» **RAW DATA**

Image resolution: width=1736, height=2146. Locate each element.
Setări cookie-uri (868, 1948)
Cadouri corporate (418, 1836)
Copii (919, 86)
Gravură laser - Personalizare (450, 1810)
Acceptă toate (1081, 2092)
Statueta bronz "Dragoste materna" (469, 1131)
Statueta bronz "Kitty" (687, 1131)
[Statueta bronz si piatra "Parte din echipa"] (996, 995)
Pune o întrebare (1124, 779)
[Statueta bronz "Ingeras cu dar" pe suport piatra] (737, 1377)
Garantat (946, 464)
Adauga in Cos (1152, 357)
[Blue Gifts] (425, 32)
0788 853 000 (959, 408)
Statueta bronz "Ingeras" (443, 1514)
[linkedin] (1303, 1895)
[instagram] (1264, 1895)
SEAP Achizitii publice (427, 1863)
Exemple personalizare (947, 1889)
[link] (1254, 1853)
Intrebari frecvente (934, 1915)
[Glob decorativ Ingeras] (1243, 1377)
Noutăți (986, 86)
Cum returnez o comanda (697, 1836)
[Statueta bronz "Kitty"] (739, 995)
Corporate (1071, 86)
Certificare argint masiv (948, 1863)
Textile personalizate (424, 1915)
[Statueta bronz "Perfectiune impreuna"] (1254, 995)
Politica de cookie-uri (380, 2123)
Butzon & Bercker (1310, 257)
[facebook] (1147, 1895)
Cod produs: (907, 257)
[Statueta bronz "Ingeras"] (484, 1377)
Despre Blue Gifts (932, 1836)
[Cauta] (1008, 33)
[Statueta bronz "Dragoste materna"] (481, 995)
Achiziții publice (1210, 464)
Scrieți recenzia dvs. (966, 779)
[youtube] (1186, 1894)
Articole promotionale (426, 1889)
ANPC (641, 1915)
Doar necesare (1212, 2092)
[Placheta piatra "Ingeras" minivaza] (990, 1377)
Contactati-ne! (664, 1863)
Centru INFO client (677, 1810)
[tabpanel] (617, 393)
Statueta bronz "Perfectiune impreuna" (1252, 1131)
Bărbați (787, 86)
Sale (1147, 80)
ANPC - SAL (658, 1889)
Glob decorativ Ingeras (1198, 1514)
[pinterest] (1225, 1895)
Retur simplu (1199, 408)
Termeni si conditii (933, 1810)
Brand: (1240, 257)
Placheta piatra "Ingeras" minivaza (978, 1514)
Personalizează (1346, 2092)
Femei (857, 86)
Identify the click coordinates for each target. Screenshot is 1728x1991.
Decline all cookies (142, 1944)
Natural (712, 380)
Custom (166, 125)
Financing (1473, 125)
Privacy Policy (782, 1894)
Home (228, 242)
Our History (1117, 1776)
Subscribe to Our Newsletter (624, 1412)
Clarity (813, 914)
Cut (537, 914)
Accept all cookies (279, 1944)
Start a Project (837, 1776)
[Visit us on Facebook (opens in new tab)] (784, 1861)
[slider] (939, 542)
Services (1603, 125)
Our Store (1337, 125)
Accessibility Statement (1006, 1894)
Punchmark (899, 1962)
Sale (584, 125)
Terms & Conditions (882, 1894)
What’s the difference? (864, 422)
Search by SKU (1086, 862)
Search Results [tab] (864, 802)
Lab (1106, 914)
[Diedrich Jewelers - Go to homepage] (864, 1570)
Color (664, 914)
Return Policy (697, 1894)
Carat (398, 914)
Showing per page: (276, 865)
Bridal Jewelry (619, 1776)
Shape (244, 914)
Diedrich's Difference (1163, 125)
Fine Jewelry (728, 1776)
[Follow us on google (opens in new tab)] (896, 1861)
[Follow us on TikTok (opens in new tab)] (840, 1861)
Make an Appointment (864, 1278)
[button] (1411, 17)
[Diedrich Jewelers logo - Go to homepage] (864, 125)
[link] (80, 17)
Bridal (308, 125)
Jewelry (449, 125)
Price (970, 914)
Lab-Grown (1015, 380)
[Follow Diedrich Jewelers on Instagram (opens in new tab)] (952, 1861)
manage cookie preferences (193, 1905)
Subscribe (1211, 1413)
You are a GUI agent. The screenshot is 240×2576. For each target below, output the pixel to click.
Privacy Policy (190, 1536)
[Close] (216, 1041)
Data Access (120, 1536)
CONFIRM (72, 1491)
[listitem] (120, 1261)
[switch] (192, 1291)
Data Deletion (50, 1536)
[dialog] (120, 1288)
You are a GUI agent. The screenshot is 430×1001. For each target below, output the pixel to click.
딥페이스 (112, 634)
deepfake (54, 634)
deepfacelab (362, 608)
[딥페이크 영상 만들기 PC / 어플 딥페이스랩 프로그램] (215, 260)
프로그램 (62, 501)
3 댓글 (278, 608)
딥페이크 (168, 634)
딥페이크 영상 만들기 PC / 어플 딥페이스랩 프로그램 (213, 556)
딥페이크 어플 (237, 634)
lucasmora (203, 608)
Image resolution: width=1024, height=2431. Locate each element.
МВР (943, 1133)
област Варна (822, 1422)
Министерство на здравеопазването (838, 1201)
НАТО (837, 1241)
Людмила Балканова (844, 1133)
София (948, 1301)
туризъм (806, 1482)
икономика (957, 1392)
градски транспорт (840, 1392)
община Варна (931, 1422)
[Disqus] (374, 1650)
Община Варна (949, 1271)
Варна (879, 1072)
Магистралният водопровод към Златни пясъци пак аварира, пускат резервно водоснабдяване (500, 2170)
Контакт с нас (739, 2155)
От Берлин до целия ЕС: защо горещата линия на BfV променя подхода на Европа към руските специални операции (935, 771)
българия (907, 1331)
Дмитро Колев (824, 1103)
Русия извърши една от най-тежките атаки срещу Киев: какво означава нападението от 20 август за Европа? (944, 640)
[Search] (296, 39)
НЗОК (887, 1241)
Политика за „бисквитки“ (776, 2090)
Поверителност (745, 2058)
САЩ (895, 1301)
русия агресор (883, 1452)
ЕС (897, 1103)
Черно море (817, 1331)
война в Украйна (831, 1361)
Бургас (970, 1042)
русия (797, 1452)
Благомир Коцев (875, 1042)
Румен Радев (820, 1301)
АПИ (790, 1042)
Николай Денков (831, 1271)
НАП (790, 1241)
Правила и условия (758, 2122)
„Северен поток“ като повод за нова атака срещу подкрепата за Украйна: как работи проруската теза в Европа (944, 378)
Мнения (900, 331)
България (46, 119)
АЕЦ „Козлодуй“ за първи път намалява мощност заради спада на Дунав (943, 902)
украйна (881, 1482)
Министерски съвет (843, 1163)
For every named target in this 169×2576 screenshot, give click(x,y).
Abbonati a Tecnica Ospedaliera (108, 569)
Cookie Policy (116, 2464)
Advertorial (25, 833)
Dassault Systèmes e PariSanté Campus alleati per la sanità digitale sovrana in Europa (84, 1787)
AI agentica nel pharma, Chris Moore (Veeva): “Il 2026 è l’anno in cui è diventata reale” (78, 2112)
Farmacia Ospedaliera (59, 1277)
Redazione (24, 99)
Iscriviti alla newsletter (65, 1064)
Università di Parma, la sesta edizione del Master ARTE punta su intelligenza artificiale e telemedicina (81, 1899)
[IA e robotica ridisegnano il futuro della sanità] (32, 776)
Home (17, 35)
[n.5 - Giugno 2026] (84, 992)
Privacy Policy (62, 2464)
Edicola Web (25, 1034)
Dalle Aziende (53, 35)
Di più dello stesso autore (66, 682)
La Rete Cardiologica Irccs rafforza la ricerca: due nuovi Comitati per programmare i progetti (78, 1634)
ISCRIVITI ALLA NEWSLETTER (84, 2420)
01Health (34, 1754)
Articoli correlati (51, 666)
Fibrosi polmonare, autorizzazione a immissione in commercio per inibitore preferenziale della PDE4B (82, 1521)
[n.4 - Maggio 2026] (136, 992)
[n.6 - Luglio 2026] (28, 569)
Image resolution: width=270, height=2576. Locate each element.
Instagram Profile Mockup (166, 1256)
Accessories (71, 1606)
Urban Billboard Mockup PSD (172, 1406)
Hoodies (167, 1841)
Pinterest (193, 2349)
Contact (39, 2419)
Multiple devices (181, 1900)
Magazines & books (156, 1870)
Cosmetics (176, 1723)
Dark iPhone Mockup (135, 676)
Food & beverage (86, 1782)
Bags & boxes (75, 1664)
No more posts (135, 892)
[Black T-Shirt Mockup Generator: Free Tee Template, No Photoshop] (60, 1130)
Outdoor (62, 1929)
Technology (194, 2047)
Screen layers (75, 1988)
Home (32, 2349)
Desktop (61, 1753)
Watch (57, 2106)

» **TASK OBJECTIVE**
Taking the listing above as the source, transcribe only the lines starting at the line with "Copii (919, 86)" and going through the line with "Garantat (946, 464)", unaltered and with both ends included.

» **ANSWER TO THIS EXERCISE**
Copii (919, 86)
Gravură laser - Personalizare (450, 1810)
Acceptă toate (1081, 2092)
Statueta bronz "Dragoste materna" (469, 1131)
Statueta bronz "Kitty" (687, 1131)
[Statueta bronz si piatra "Parte din echipa"] (996, 995)
Pune o întrebare (1124, 779)
[Statueta bronz "Ingeras cu dar" pe suport piatra] (737, 1377)
Garantat (946, 464)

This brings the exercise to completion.